Zoom Patches Several Flaws That Enable Privilege Escalation and Denial of Service 

• Zoom released a security bulletin that signals a heap of flaws, including one critical type confusion issue in the Zoom Workplace App for Linux.
• Among them are an untrusted search path issue, one symlink following flaw, and an out-of-bounds write vulnerability.
• The company warns of the risks these pose, such as enabling an attacker to escalate privileges and launch denial-of-service attacks.

Zoom has released updates addressing a series of vulnerabilities across its suite of applications. Ranging in severity, these flaws include privilege escalation (EoP), denial-of-service (DoS) risks, and information disclosure.
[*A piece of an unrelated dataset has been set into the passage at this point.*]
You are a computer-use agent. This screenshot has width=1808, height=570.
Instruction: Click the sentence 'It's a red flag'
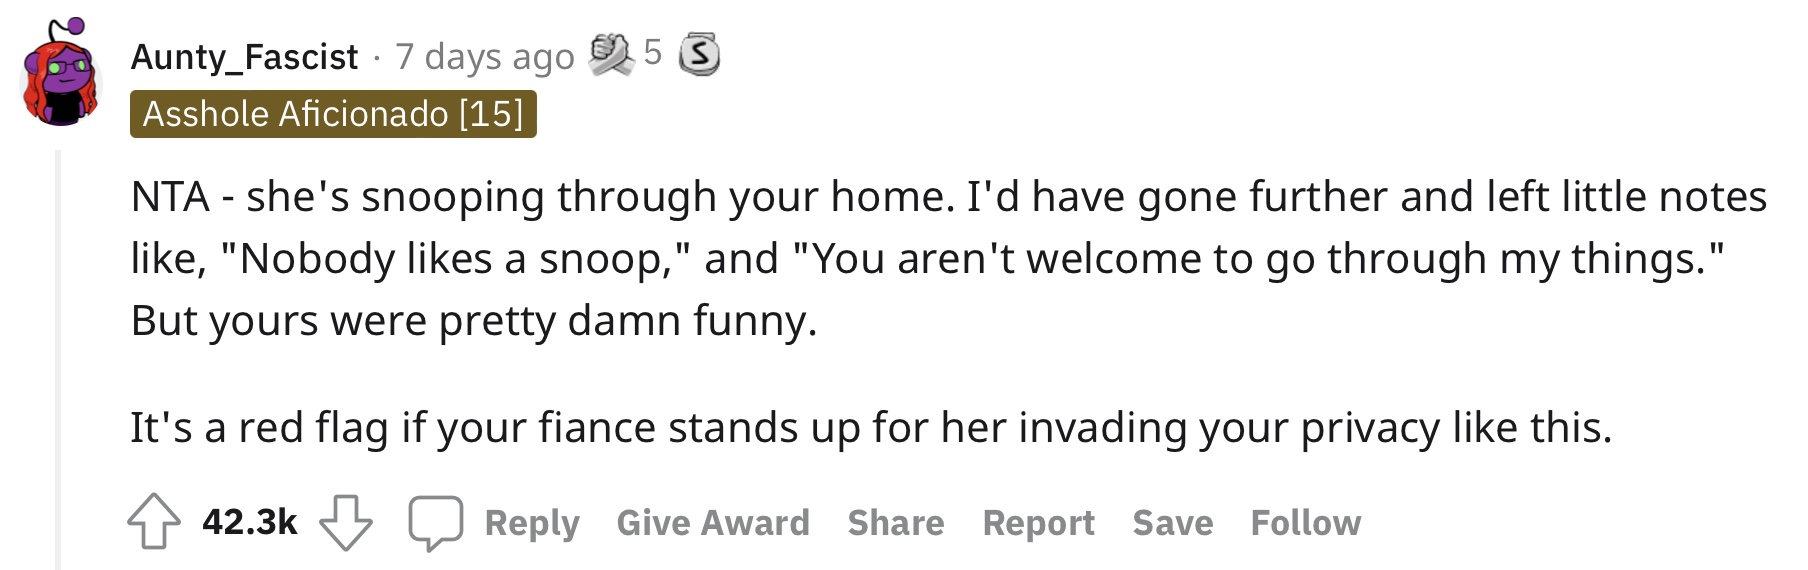pyautogui.click(x=871, y=428)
A critical type confusion vulnerability, CVE-2025-0147, was discovered in the Zoom Workplace App for Linux, and it enables attackers to escalate privileges via network access, impacting confidentiality, integrity, and availability. 

The Linux products it affects are Workplace App (before 6.2.10), Meeting SDK (before 6.2.10), and Video SDK (before 6.2.10).

CVE-2025-0145, CVE-2025-0143, and CVE-2025-0142 have been marked as medium severity vulnerabilities, while CVE-2025-0146 and CVE-2025-0144 are low.

CVE-2025-0145 is an untrusted search path issue found in the Windows installer of certain Zoom Workplace Apps that allows EoP via local access. It has a CVSS score of 4.6 (Medium) and impacts Workplace App for Windows (before 6.2.5), Workplace VDI Client for Windows (before 6.1.13, except 6.0.15), and various other Windows-based Zoom applications.

CVE-2025-0143 is an out-of-bounds write vulnerability in the Zoom Workplace App for Linux (before 6.2.5) that could allow unauthorized users to execute DoS attacks via network access and affects Workplace App and Meeting and Video SDK.

CVE-2025-0142 is a flaw in the Zoom Jenkins bot plugin (versions prior to 1.6) that features cleartext storage of sensitive information, which creates a risk of information disclosure through network access.  

CVE-2025-0146 is a symlink following flaw in the macOS installer of the Zoom Workplace App that could lead to DoS attacks via local access by authenticated users of Affected Products:  

Zoom Workplace App for macOS (before 6.2.10) and other macOS applications, including Zoom Rooms Client and SDKs.

CVE-2025-0144 is an out-of-bounds write flaw identified across multiple versions of Zoom Workplace Apps that could compromise data integrity via network access. Although rated with a CVSS score in the low-severity range, this issue affects a diverse range of platforms, including Windows, macOS, Linux, iOS, and Android.  

Zoom encourages all users to update their apps to the latest versions available through its official website or plugin repositories. Timely updates are crucial to mitigating the risks posed by these vulnerabilities.